- TASK GOAL -
Begin with the line below holding "Viewport: 1568px width, 738px height." and go on through the line holding "You are a GUI", duplicating each line exactly and leaving out pictures.

- SOURCE RECORDS -
======
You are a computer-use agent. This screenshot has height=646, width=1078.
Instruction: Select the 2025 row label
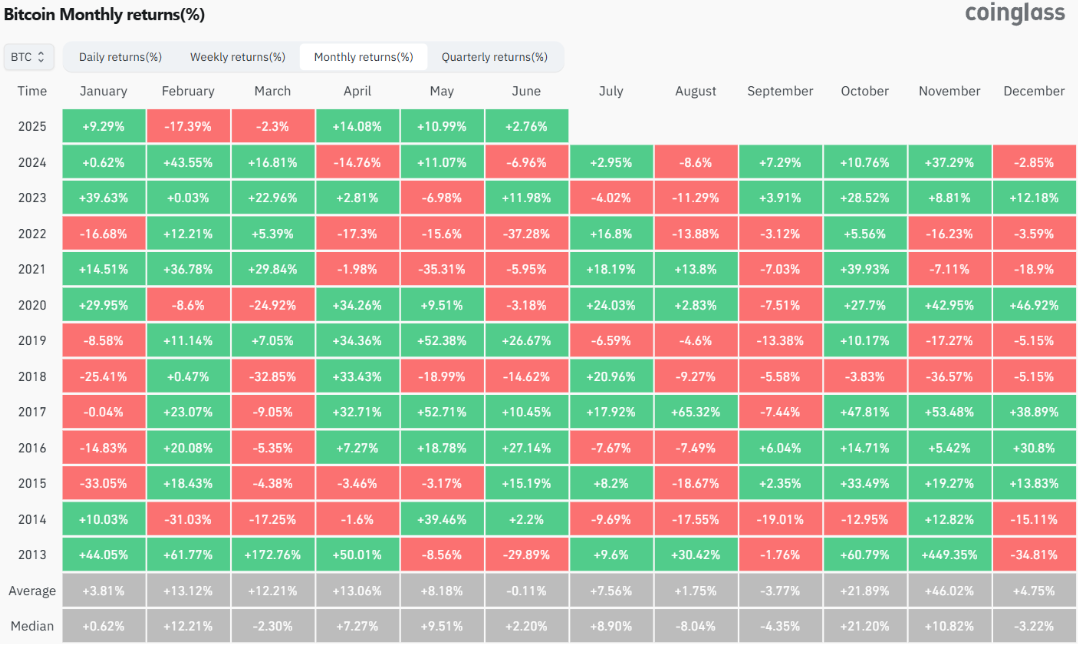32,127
======
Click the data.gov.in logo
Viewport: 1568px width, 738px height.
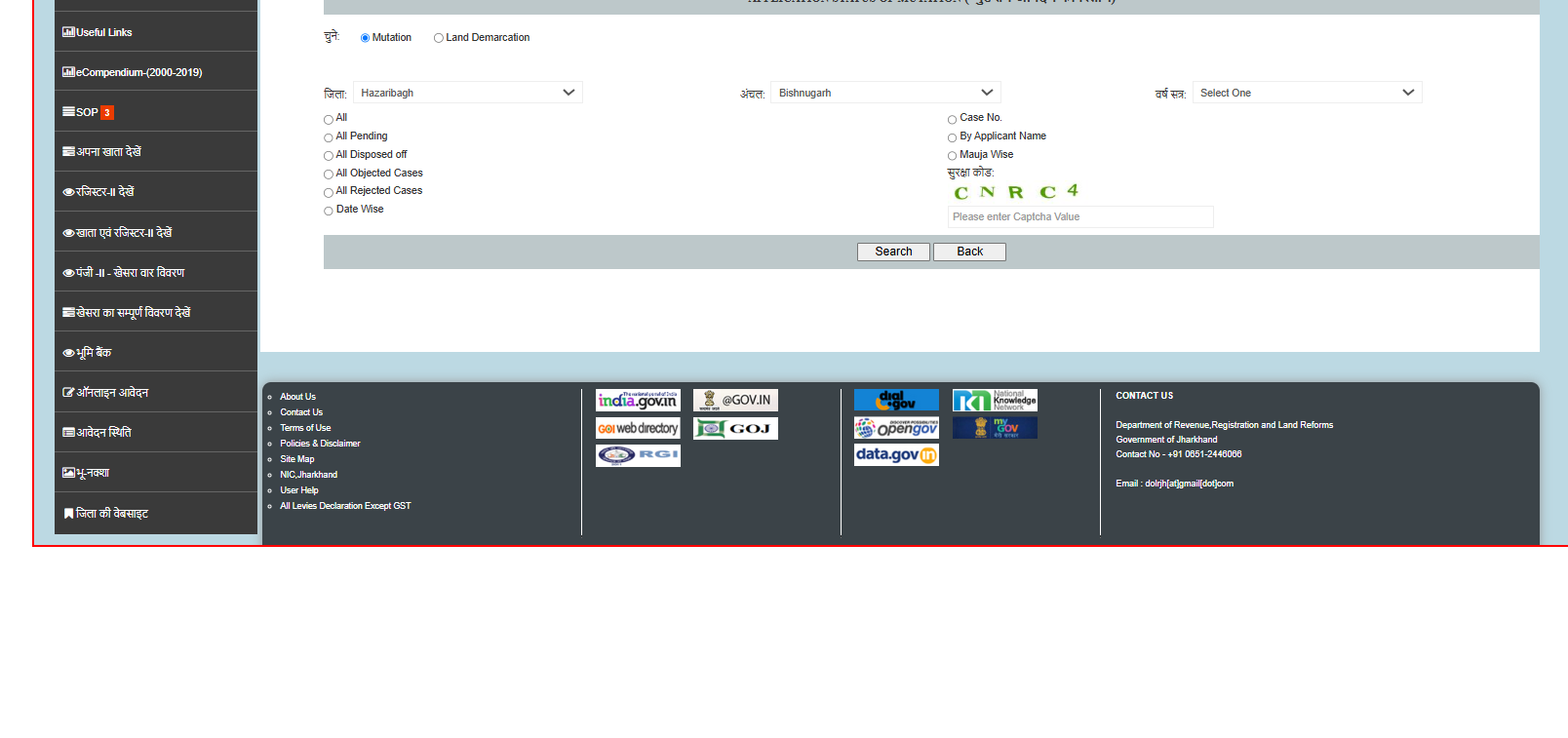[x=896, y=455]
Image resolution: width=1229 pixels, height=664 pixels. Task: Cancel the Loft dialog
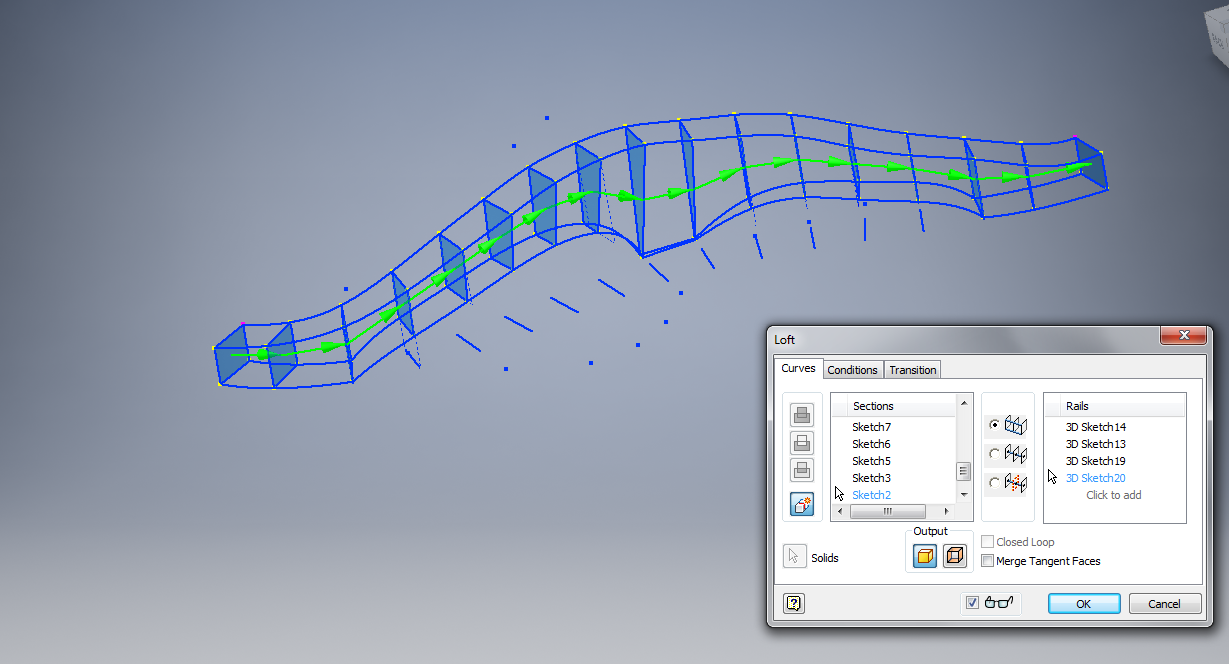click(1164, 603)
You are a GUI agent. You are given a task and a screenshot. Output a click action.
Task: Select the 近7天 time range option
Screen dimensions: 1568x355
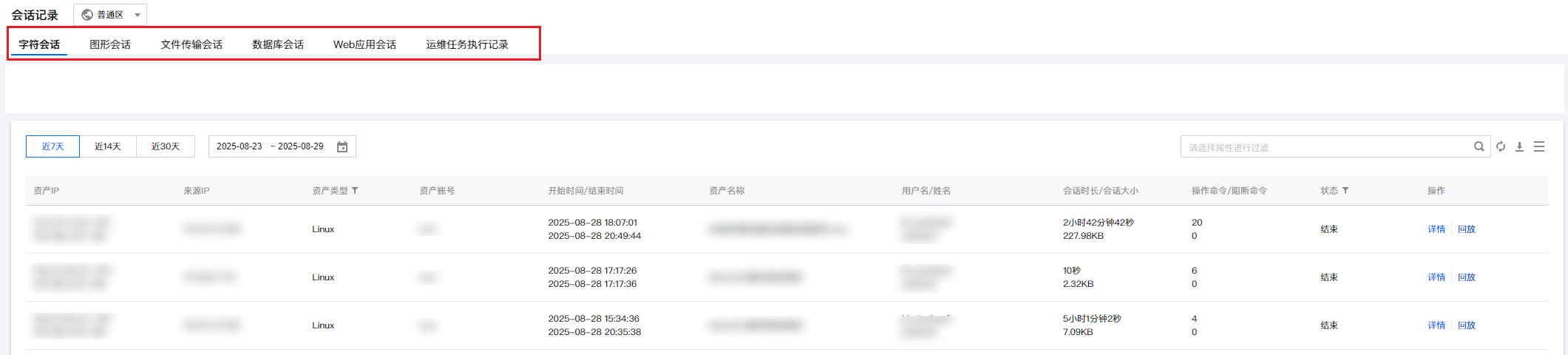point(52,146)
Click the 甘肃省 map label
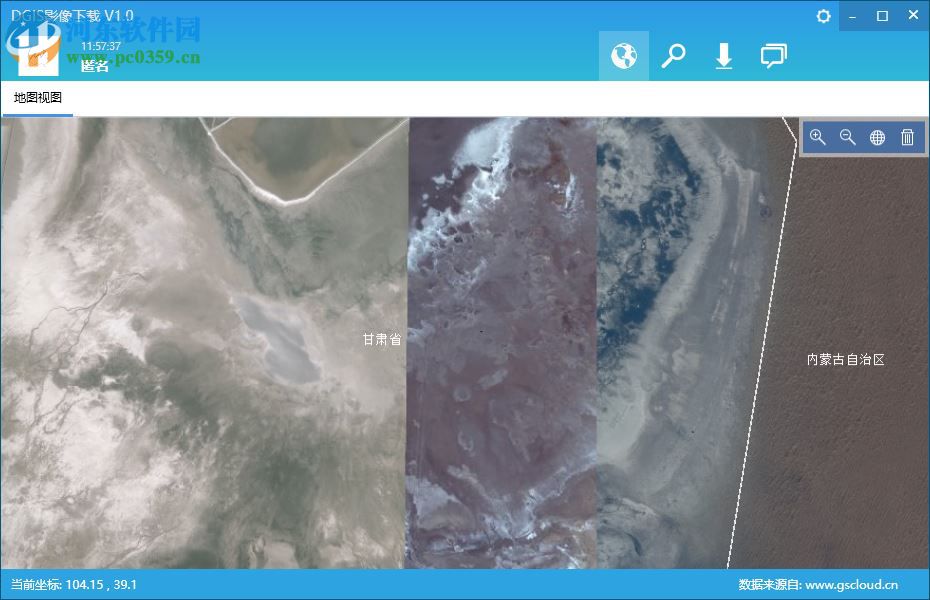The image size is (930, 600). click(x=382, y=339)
======
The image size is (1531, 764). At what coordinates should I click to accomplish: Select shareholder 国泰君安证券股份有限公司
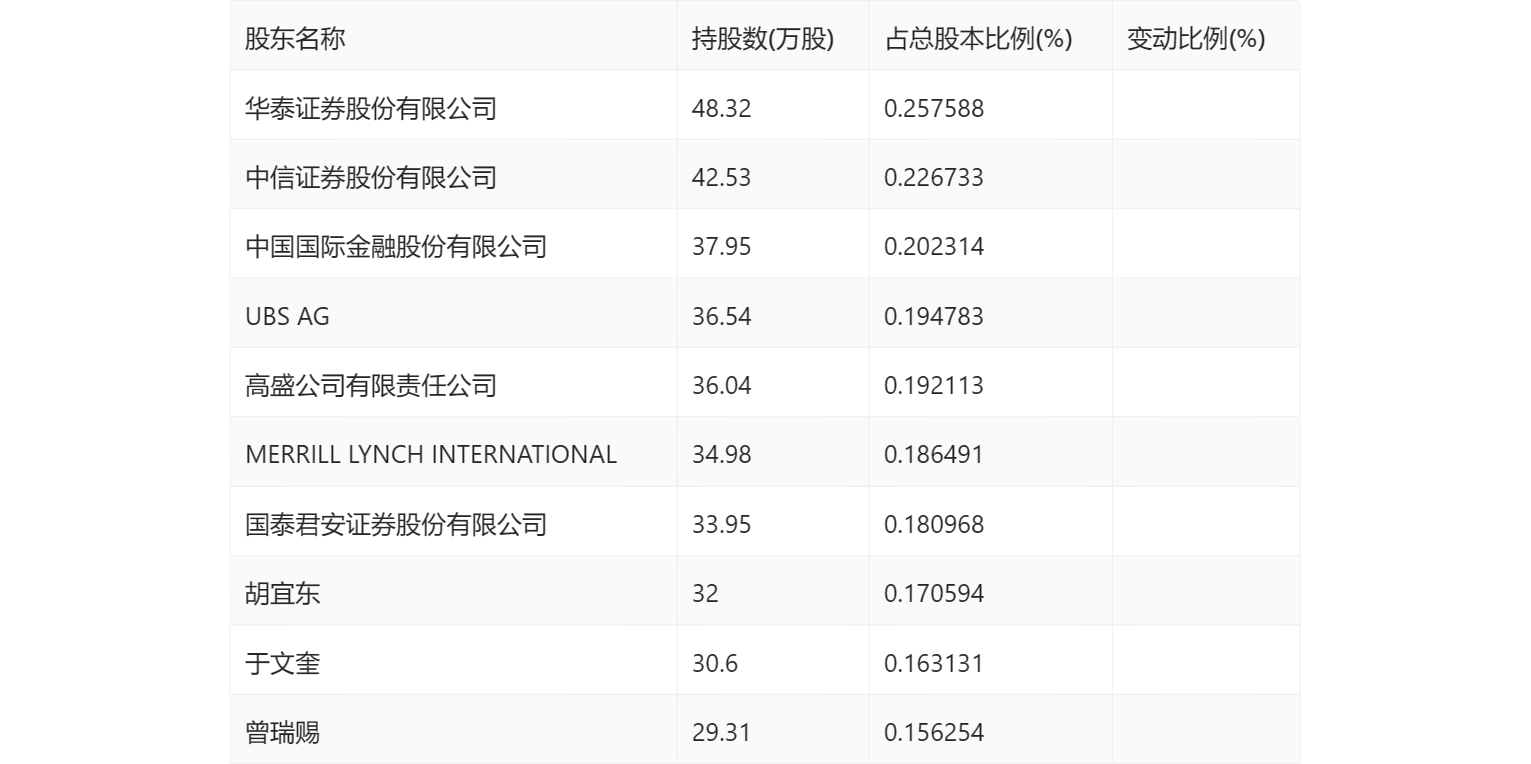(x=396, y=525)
======
- RESPONSE -
Viewport: 1568px width, 738px height.
[x=896, y=455]
Image resolution: width=1229 pixels, height=664 pixels. Task: Cancel the Loft dialog
click(1164, 603)
You are a GUI agent. You are given a task and a screenshot. Output a click action.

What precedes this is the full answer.